Things we fear change as we grow older
As children, horror movie villains and ghost story ghouls are the stuff of nightmares.
As adults, the “bogeymen” are of a much more human variety.
Vampires, ghosts and ax-wielding maniacs are replaced with drug addicts, sexual predators and, well, I guess ax-wielding maniacs may still be on that list.
Children run to their parents when awakening from a bad dream. Sadly, many adults have nowhere to run since their nightmares are reality, yet another product of the world in which we live.
The headlines never cease to shock and amaze, even to someone like me who has grown accustomed to seeing the inhumanity that our society can muster.
Women murder their children simply because they don’t want to be inconvenienced with that thing called “motherhood.”
Strangers kill and rob strangers for nothing more than a few dollars and quick fix of their drug of choice.
Grown men and women prey upon young children as a way to fulfill their own perverted sexual desires.
These are things that scare me as an adult. I have long since lost all fear of those childhood frights.
Innocence and fear are both interesting parts of the human condition.
When we are young and innocent, we fear the unknown and the things that we cannot see nor explain.
As we grow older, we become more fearless. As teenagers, many think they are invincible and fear nothing.
Then we become adults and fear creeps back into our lives because we recognize our own mortality and cherish our families.

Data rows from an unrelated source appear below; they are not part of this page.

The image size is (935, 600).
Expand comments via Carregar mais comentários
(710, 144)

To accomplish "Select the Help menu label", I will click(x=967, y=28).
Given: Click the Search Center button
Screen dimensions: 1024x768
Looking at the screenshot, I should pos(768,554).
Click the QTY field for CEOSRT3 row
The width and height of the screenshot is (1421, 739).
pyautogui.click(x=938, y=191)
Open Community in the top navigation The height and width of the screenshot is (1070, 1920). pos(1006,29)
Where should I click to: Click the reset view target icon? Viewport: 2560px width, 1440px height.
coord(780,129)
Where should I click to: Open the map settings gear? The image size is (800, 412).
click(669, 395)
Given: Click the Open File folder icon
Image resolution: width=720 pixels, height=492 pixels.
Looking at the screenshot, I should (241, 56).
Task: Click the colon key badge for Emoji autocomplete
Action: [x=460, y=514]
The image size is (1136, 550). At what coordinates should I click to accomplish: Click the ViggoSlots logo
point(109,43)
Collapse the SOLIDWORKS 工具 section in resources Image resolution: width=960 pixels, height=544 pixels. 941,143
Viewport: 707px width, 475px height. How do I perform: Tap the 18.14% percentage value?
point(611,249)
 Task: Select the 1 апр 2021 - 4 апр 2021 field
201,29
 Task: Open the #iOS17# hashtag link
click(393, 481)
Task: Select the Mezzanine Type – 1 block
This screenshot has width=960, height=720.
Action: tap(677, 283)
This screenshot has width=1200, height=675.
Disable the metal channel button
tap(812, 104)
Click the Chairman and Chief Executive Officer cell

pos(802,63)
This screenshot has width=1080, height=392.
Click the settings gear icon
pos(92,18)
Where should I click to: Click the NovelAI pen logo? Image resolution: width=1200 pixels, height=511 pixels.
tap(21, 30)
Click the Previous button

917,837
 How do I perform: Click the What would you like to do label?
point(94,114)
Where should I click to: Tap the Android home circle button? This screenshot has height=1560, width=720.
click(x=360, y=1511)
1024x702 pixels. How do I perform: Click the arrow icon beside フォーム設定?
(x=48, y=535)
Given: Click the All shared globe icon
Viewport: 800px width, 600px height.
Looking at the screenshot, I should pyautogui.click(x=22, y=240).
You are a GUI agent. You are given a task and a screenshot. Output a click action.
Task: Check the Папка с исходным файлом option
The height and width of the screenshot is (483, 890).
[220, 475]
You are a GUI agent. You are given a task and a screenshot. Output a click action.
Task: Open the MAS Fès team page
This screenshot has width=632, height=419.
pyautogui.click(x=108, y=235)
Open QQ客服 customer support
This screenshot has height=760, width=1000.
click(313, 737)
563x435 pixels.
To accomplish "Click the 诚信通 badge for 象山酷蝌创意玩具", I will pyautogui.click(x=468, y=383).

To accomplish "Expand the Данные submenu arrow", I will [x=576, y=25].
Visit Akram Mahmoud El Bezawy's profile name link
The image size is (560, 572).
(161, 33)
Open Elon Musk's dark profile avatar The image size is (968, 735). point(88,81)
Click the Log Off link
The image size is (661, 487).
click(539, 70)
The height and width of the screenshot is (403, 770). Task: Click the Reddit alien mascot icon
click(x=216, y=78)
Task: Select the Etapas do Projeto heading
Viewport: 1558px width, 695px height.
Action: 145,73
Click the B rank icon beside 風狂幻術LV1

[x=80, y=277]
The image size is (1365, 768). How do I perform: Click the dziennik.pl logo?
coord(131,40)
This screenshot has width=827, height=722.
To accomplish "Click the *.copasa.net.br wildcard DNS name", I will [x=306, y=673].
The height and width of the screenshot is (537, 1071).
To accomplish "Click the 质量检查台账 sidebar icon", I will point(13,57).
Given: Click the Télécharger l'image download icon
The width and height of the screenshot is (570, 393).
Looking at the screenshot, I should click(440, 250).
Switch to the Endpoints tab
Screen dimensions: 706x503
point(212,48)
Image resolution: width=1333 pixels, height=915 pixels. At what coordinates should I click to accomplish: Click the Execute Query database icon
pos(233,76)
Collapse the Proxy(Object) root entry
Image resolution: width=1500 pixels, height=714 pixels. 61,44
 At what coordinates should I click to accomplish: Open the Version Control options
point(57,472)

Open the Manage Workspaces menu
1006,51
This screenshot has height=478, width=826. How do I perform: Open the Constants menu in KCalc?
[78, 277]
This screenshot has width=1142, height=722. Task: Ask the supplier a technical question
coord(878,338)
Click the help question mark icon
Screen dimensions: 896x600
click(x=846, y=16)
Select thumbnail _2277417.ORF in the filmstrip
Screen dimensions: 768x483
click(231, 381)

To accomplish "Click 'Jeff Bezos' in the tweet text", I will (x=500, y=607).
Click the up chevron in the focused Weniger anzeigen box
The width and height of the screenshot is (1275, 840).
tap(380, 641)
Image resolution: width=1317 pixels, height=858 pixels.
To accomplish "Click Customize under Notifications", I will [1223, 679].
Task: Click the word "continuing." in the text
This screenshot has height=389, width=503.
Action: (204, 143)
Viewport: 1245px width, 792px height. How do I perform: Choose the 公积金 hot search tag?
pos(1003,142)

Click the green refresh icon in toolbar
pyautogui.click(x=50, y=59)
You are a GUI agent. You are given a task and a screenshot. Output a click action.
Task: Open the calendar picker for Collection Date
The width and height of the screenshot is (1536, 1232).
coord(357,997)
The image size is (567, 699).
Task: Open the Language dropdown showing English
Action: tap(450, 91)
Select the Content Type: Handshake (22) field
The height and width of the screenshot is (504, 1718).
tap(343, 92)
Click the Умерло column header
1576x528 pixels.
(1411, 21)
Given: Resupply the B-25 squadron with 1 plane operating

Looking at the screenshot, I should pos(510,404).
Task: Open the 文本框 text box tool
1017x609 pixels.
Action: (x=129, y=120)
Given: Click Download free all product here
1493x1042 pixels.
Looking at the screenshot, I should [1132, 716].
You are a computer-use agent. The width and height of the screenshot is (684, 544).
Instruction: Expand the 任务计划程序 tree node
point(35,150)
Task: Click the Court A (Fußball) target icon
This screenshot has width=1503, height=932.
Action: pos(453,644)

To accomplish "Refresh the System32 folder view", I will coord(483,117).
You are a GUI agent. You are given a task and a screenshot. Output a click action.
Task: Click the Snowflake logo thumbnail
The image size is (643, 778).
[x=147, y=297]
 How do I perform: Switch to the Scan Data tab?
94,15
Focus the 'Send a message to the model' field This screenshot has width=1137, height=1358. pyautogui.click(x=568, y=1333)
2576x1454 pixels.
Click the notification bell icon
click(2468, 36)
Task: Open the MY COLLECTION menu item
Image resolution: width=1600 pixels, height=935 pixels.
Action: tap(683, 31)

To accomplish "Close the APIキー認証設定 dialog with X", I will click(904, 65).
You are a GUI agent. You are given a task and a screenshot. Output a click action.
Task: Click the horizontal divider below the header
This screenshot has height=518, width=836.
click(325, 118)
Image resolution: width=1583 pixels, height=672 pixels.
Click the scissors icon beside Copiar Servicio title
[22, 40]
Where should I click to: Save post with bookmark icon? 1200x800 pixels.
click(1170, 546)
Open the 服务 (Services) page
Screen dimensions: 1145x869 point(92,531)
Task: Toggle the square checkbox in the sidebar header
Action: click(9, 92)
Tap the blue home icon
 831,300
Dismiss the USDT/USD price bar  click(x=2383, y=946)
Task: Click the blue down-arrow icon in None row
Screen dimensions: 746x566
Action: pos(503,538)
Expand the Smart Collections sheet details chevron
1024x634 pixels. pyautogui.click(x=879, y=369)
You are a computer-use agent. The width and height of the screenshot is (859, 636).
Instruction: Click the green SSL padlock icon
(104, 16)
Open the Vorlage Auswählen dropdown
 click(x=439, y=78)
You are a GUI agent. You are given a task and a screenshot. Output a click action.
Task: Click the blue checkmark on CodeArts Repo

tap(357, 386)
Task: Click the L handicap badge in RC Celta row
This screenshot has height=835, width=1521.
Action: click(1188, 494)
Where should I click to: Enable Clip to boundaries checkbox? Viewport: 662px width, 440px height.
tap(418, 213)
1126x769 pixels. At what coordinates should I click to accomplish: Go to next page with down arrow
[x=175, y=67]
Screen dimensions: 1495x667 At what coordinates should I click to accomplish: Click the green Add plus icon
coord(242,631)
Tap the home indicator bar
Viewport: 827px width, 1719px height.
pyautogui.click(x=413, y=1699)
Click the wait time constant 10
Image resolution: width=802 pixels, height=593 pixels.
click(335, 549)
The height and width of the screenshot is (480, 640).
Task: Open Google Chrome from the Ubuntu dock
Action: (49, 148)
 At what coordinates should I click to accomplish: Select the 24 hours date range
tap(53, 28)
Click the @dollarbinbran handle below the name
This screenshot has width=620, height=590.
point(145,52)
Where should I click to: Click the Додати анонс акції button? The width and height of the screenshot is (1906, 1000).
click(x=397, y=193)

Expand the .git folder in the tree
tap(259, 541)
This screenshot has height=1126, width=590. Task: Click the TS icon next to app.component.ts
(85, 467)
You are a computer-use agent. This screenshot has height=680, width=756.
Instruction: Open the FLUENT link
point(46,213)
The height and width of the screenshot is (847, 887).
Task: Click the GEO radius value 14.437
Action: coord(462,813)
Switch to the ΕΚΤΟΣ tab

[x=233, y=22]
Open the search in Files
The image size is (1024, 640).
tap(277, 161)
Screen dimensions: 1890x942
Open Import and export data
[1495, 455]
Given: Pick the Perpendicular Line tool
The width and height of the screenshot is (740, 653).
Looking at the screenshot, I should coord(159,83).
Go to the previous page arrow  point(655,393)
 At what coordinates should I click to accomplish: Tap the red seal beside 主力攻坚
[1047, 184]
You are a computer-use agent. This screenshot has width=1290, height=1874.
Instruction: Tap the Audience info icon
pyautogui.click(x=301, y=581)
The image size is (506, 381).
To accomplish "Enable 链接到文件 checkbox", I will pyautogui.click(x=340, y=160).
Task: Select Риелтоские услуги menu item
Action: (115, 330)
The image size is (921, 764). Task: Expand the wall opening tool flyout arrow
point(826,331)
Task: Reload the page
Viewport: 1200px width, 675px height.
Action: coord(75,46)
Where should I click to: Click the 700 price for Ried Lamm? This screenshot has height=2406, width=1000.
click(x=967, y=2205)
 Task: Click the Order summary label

Our violent society raises the question that has been philosophically debated for centuries: Are human beings inherently good or inherently evil? Is it nature or nurture that makes the difference?
That is a question that each and every person must answer for himself or herself.
While it is difficult because even the definitions of “good” and “evil” mean different things to different people, I think that people are predisposed to be “good,” at least by my definition.
Upbringing cannot explain all the horrors and tragedies that we see in this world but it has to be a primary factor in how someone can be so cruel or accepting of violence.
But that doesn’t mean that television, movies and video games should get the blame. Individuals are responsible for their own actions.
Childhood bogeymen fade with innocence. The real monsters in our world turn out to be “human.”